SpaRC and SpaRP: Spatial Reasoning Characterization and Path Generation for Understanding Spatial Reasoning Capability of Large Language Models
Md Imbesat Hassan Rizvi, Xiaodan Zhu, Iryna Gurevych
TL;DR
This work systematically evaluates spatial reasoning in state-of-the-art LLMs using SpaRC, a property-driven framework, and SpaRP, a dataset of deductively verified reasoning paths. SpaRC defines six key properties (PO/EO, RI/RC, QS/QU) to analyze spatial contexts and composition rules, while SpaRP generates ground-truth reasoning traces for training and evaluation. The study shows that LLMs struggle with spatial reasoning, though performance improves with model size and especially with finetuning on reasoning paths; GPT-4 remains strongest overall, with proprietary models outperforming open-source ones in topological tasks.
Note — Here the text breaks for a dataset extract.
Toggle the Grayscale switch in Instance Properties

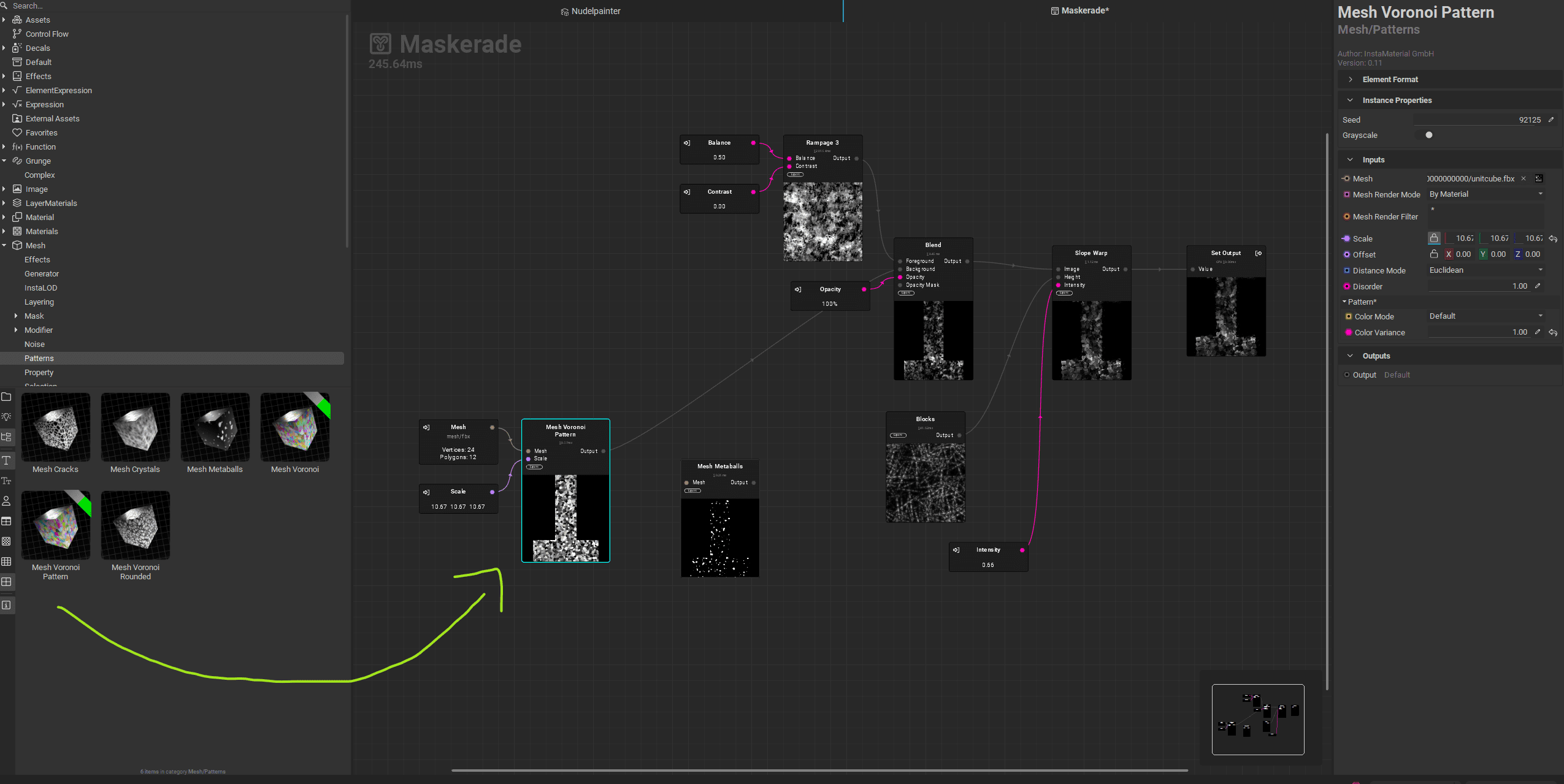tap(1428, 135)
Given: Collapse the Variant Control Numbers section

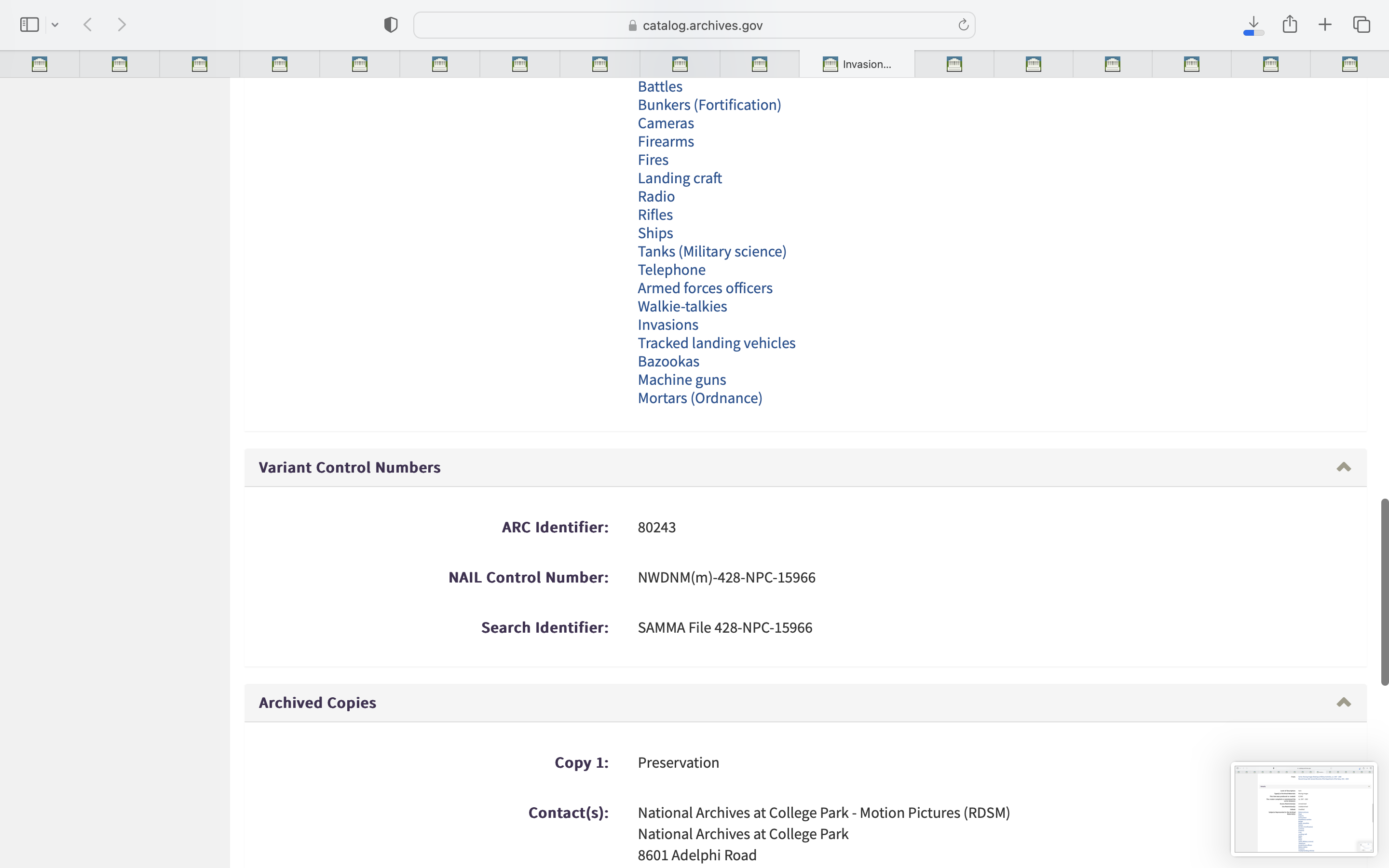Looking at the screenshot, I should (x=1343, y=467).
The contributions enable deeper analysis of spatial reasoning capabilities, provide ground-truth reasoning paths for explainability, and offer practical guidance for building more reliable spatially aware AI agents.
Abstract
Spatial reasoning is a crucial component of both biological and artificial intelligence. In this work, we present a comprehensive study of the capability of current state-of-the-art large language models (LLMs) on spatial reasoning. To support our study, we created and contribute a novel Spatial Reasoning Characterization (SpaRC) framework and Spatial Reasoning Paths (SpaRP) datasets, to enable an in-depth understanding of the spatial relations and compositions as well as the usefulness of spatial reasoning chains. We found that all the state-of-the-art LLMs do not perform well on the datasets -- their performances are consistently low across different setups. The spatial reasoning capability improves substantially as model sizes scale up. Finetuning both large language models (e.g., Llama-2-70B) and smaller ones (e.g., Llama-2-13B) can significantly improve their F1-scores by 7--32 absolute points. We also found that the top proprietary LLMs still significantly outperform their open-source counterparts in topological spatial understanding and reasoning.